[[ SELECTED TEXT open ]]

Microorganisms represent an important component of biodiversity, and there is a need to integrate the corresponding data in the future objectives highlighted by RDA and Biodiversity Data Integration interest group. Microbial biotechnology provides innovations for sustainable development, for human and animal health. Global microbial catalogues are available and culture collections offer a variety of services, technologies and bioproducts which are good alternatives to replace the harmful/chemical existing ones in the market. Including biodiversity-based solutions in all development fields will support environment, agriculture, industries, human well-being, health and nutritional food, and medicinal discoveries etc.
Established in 1952, the CMII collection, part from the Pharmaceutical Biotechnologies Department, holds over 400 strains of bacteria, yeasts. Since 1981, CMII has been registered at the World Federation of Culture Collections (id number WFCC 232). In 2014, CMII joined in a pan-European distributed research infrastructure, Microbial Resource Research Infrastructure –MIRRI, as a collaborating party and national node in Romania.
The collection strains are of industrial importance (biohazard groups 1 and 2) as producers of pharmaceuticals and similar ingredients, biochemicals, as well as for veterinary and agrochemical use.
The CMII-ICCF main directions are focusing on bioactive substances and biomaterials synthesis, R&D upstream and downstream processes, mostly with pharmaceutical applications. They are further developed to medicines or similar health products by pharmaceutical technology, analytical and pharmacological characterization studies in the institute (i.e: bacterial xylanase, pullulan, curdlan and xanthan polysaccharides, biodegradable biopoliesters, “Bactosan” – product of veterinary use and “Bactobiogen” - product for human use, both to restore normal intestinal flora, microbial ecological products with biostimulation and biofertilization action, biological products used for the control of pathogenic fungi attacking culture plants, probiotics with microorganisms (for veterinary use), chromiated yeast biomass with hypoglycemiant action, yeast biomass bioproduct enriched in chromium and selenium with antioxidant and antidiabetic action, seleniated yeast biopreparate from Saccharomyces cerevisiae cultures with antioxidant action etc.)
However, there is a need to better promote sharing and application of microbial resource information, standards and management practices in culture collections. Many countries are rich in natural resources, and microbial communities are not an exception, but also can be identified considerable gaps in terms of data management and sharing of these bioresources. Continuously updating with the technical advancements in the field of bioinformatics, synthetic biology, development of microbial resource databases and their management platforms, or microbial infrastructures, represent some of the global challenges.

[[ SELECTED TEXT closed ]]
[[ DATA FOR REVIEW open ]]

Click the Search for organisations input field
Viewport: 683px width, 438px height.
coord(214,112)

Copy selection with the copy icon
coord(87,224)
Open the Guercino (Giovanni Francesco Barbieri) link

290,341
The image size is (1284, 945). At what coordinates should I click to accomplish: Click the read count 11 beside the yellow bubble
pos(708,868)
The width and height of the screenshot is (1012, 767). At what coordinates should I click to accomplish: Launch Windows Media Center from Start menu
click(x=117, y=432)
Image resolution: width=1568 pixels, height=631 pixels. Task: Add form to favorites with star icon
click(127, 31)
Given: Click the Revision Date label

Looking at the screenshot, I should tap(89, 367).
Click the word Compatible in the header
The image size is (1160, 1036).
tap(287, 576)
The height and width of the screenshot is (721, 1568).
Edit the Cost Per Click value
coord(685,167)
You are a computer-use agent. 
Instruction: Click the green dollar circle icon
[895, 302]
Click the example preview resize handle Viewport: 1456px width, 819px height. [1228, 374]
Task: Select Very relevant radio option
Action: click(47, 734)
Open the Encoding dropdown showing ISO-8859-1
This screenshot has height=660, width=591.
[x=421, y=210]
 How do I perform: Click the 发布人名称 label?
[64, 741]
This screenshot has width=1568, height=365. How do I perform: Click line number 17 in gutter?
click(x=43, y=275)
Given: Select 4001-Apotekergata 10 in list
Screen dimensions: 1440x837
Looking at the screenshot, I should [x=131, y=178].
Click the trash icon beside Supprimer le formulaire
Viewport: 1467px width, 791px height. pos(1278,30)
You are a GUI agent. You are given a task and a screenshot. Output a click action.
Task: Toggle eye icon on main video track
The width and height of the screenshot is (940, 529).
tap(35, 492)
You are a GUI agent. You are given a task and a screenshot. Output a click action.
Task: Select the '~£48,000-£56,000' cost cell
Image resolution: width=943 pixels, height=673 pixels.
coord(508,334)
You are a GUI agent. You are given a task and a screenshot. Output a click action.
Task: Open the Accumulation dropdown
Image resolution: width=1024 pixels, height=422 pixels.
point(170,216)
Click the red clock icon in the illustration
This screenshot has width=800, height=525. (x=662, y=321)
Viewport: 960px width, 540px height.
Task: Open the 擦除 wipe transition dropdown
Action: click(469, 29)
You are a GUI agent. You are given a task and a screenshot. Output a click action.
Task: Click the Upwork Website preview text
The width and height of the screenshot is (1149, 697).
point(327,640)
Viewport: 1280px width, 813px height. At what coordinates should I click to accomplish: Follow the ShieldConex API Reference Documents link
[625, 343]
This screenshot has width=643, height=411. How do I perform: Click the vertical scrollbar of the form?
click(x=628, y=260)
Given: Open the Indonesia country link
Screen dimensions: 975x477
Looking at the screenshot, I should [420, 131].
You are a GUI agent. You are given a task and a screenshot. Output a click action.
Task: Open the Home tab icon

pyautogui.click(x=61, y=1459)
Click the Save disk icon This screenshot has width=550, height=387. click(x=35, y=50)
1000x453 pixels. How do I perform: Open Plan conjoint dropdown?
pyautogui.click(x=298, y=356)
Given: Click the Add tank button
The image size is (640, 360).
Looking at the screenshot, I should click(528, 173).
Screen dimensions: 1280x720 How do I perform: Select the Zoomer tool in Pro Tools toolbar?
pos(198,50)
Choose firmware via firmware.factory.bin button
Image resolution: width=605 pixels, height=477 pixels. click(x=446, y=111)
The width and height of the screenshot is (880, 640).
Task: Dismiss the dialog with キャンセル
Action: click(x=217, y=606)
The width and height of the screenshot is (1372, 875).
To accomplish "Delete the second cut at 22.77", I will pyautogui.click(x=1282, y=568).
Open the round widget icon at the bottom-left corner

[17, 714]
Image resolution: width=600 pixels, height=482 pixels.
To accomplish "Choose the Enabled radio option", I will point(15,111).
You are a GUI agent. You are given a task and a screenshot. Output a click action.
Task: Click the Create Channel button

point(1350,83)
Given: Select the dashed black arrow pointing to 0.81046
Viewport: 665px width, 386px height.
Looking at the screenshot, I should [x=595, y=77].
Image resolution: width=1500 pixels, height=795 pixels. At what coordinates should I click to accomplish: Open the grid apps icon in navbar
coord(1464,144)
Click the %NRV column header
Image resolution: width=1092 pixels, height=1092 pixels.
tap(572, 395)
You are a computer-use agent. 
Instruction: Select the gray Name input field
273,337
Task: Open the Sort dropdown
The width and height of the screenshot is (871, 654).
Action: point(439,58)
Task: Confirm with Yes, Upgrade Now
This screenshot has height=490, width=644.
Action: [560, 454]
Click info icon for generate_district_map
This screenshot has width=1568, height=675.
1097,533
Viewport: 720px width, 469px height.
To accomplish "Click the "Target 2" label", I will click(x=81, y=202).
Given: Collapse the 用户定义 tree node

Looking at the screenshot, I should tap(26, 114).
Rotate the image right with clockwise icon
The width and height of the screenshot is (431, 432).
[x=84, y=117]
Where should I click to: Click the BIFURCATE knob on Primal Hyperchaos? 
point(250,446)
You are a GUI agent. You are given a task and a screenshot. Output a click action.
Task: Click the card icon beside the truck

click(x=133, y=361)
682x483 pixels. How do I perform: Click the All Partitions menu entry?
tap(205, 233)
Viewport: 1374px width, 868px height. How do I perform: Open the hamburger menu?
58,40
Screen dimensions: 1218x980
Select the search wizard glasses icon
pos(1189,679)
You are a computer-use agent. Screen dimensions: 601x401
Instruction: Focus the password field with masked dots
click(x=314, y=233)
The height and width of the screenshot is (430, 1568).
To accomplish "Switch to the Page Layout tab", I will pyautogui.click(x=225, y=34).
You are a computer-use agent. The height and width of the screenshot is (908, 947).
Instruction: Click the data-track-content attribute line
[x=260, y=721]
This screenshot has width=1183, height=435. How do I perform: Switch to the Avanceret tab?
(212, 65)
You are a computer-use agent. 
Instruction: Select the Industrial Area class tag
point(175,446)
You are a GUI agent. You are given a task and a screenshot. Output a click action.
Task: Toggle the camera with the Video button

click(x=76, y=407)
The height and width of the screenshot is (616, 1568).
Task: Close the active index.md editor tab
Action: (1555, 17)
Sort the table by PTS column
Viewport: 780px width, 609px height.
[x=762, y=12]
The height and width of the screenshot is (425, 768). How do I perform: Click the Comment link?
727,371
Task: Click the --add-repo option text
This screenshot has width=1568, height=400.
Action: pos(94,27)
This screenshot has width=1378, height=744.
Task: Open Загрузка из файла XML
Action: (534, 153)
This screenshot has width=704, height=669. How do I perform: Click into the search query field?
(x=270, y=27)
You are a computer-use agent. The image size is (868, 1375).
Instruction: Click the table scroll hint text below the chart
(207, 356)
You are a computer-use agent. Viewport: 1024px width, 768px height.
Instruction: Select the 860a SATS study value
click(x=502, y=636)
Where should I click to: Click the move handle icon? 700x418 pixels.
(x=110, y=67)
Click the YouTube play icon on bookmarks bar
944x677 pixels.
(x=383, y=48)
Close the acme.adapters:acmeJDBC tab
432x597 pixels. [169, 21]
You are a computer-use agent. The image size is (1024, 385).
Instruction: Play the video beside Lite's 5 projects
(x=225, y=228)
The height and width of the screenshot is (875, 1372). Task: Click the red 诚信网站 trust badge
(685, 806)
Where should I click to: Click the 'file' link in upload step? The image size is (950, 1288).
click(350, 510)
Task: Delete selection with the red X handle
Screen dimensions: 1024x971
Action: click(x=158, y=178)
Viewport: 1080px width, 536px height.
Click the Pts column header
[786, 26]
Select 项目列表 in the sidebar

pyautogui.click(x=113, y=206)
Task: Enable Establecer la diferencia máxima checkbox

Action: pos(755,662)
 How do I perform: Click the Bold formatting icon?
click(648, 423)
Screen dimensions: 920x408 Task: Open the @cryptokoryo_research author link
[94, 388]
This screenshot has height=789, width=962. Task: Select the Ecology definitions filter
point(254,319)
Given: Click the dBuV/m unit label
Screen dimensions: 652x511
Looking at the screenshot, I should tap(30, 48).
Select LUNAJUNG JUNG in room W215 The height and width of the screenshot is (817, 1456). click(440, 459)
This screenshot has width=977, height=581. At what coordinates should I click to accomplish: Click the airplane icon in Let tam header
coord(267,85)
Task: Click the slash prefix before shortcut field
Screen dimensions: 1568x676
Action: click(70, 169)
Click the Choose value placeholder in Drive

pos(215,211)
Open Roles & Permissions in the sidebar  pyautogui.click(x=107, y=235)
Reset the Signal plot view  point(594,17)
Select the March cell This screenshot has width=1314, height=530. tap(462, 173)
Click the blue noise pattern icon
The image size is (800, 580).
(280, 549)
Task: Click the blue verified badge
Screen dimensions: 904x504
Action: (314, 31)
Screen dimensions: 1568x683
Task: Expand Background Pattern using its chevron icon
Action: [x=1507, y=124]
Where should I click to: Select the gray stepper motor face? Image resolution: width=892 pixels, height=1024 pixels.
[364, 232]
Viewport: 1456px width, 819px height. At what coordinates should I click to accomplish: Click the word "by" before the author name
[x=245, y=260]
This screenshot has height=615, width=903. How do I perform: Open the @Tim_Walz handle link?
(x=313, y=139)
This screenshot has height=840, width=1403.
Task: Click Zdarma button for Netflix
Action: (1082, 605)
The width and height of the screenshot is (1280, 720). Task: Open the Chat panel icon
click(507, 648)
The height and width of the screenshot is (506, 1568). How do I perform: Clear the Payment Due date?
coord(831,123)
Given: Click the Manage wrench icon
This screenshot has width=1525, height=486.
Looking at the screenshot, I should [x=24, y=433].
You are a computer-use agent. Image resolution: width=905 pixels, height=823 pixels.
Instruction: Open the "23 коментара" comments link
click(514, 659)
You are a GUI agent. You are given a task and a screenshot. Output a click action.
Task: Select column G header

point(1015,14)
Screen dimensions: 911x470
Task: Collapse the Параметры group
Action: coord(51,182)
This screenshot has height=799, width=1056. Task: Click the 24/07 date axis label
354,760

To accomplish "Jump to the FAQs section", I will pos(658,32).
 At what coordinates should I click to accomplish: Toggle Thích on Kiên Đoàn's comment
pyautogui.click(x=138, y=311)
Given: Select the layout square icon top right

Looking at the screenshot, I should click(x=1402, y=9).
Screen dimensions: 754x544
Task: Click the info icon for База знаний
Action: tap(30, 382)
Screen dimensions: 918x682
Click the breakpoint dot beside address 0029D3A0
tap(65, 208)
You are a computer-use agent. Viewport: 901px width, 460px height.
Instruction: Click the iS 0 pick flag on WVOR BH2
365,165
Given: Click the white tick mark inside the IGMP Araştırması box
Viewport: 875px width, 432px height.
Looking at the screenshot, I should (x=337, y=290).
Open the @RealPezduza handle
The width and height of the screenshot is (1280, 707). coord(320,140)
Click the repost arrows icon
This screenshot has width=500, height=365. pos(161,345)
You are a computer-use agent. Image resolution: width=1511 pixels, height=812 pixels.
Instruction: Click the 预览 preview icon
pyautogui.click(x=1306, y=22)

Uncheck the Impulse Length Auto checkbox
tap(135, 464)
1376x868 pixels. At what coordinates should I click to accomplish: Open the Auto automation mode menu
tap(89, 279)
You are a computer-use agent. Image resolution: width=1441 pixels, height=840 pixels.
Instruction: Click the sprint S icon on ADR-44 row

[[ DATA FOR REVIEW closed ]]

▶ BRIEF 1: List the polysaccharides that the text on the CMII microbial culture collection names among the institute's products.
▶ BRIEF 2: Continue the text on the CMII microbial culture collection from the point where it stops.

▶ WRITTEN RESPONSE 1: Pullulan, curdlan, xanthan

▶ WRITTEN RESPONSE 2:
Therefore, international regulatory measures are very important in this context. The most known agreement under the international law is The Nagoya Protocol on Access to Genetic Resources and the Fair and Equitable Sharing of Benefits Arising from their utilization (ABS), which operates in the context of the Convention on Biological Diversity (CBD), and aims to implement the fair and equitable sharing of benefits derived from the utilization of genetic resources. It helps countries to regulate access to biological resources for biodiversity-based innovation and the sharing of resulting benefits in compliance with the ABS regulations. Since 2014, when the protocol entered into force, various tools and mechanisms emerged (i.e. ABS Clearing-House), and aimed to facilitate the implementation of legal measures in the field. In every country are expected laws and regulations, which establish the ABS requirements and procedures, in order to help the organizations, individual researchers, companies and industry to follow the rules for accessing and manipulating the genetic resources according to their national jurisdiction.
As a conclusion, ABS needs to be treated with responsibility by the scientific community, and market companies, due diligence systems need to be encouraged, genetic resources, traditional knowledge and intellectual property need to be protected, and microbial diversity and the corresponding research and development need to be mainstreamed in all fields of activities.